* Descrição da tarefa *
Você pode reescrever na íntegra as entradas que começam na linha com "Image resolution: width=375, height=1672." e seguem até a linha com "QUY TRÌNH NUÔI TÔM (120, 1583)", inclusive, deslocando cada número das coordenadas em 72 (somando 72 a cada um)?

Dados de localização de palavras e elementos:

□ □ □

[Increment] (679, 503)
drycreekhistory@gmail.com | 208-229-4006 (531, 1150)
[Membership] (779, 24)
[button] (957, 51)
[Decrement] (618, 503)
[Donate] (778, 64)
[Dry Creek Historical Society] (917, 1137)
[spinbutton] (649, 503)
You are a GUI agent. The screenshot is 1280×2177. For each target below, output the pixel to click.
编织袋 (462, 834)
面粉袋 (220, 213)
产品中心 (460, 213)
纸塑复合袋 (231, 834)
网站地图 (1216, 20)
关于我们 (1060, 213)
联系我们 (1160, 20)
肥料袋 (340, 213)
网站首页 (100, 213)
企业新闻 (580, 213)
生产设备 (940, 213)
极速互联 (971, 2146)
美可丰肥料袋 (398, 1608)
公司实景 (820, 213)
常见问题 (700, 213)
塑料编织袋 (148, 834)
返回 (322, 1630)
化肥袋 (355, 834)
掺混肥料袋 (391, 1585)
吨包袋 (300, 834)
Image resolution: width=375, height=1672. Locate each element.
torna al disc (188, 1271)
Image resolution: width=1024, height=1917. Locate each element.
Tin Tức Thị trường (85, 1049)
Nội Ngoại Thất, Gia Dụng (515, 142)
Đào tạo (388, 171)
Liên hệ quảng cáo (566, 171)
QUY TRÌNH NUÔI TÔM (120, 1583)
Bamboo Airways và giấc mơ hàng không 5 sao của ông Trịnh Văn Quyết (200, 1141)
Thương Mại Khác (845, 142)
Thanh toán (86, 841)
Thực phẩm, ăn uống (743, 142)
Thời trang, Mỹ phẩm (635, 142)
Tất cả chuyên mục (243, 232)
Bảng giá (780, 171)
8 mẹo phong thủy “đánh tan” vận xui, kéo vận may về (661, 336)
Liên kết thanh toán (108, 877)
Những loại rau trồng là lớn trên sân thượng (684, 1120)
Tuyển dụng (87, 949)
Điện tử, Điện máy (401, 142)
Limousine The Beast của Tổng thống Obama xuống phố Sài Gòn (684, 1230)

□ □ □

* Resultado *
Image resolution: width=375, height=1672. Locate each element.
torna al disc (260, 1343)
Image resolution: width=1024, height=1917. Locate each element.
Tin Tức Thị trường (157, 1121)
Nội Ngoại Thất, Gia Dụng (587, 214)
Đào tạo (460, 243)
Liên hệ quảng cáo (638, 243)
QUY TRÌNH NUÔI TÔM (192, 1655)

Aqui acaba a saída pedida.